Musique jouée au violoncelle :
Le choix du violoncelle est significatif car son timbre rappelle le bourdonnement des mouches. La musique commence lors de la marche initiale et soutient fortement le récit.
Montage
Le montage se distingue d’abord par l’absence de coupes. Le spectateur est placé au cœur de l’action, ce qui renforce le réalisme. Comme il s’agit d’un plan séquence, le son et la musique prennent de l’importance. En tenant compte du montage sonore et musical, on peut avancer l’idée suivante : dans la mise en scène du plan séquence, les villageois se déplacent comme une colonie de mouches se refermant sur l’Homme malade. Le fait de l’encercler à sa sortie et l’arrêt de la musique au violoncelle après sa mort en sont la preuve.
CÓLERA – ÉVALUATION
Les analyses ci-dessus montrent que Cólera repose sur un récit solide. Les actions et les propos sont correctement placés dans l’histoire et révèlent le sens sous-jacent.

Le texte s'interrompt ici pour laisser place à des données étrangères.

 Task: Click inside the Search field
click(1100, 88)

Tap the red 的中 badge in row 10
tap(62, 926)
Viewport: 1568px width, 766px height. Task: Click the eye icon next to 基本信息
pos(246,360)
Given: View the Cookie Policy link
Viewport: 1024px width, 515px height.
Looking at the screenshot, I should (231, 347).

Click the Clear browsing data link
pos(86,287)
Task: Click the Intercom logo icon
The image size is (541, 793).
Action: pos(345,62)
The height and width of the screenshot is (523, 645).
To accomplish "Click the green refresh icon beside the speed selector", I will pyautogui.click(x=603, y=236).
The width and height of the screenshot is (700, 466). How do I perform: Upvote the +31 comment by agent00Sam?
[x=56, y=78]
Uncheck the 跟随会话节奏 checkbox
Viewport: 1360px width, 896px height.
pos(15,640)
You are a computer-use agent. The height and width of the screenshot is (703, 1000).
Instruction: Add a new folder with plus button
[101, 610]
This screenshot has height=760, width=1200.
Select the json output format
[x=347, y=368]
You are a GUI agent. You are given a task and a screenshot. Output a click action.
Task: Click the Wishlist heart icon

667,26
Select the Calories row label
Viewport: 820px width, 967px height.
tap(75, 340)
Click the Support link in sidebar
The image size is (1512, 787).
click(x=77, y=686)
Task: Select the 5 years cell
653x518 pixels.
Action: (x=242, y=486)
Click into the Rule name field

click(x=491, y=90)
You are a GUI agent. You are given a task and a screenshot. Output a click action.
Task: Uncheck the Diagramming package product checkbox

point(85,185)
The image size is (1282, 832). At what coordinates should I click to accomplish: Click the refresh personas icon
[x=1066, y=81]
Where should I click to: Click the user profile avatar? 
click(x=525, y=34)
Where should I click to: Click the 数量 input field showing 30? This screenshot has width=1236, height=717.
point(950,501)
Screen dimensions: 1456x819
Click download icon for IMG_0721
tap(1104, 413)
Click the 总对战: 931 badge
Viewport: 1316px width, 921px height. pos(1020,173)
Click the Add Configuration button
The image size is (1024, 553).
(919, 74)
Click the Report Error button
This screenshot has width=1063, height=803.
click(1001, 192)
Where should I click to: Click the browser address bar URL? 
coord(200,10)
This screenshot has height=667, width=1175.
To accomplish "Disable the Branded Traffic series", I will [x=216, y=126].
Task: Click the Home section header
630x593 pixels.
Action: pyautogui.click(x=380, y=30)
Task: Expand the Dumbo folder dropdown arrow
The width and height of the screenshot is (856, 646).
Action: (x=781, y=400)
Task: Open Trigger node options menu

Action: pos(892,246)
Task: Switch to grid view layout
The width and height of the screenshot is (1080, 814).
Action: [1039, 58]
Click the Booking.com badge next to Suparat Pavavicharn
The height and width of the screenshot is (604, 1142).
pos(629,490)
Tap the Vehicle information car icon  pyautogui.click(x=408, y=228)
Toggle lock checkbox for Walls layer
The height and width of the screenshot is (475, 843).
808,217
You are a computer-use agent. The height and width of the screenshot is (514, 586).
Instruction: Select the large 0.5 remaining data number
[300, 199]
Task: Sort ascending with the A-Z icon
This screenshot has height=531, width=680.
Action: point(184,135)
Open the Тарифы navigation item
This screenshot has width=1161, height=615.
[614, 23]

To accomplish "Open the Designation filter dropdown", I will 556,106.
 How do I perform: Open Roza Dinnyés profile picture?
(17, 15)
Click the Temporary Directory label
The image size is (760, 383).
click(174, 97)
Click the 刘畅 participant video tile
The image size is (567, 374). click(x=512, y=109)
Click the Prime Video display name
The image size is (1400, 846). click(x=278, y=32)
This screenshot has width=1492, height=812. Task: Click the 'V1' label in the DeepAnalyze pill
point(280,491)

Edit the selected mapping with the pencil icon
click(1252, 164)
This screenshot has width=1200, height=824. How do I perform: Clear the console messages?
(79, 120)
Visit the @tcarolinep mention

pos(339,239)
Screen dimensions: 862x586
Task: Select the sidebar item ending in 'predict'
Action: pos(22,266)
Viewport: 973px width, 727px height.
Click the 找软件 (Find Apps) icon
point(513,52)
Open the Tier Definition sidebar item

Chaque personnage occupe la place qui lui revient dans la chaîne des événements, la matière dramatique est utilisée à bon escient, et les éléments techniques comme le son et l’image soutiennent le récit. Enfin, on peut ajouter qu’Aritz Moreno, partant d’une maladie, repousse les limites de la créativité et porte sa critique de l’homme et de la société à son paroxysme.
Références
- IMDB. (2021, 01 23). Cólera (2013). IMDB.
- Moreno, A. (Réalisateur). (2013). Cólera [Court métrage].
- Ministère turc de la Santé. (2017, 1 1). Choléra. Ministère de la Santé – Direction Générale de la Santé Publique.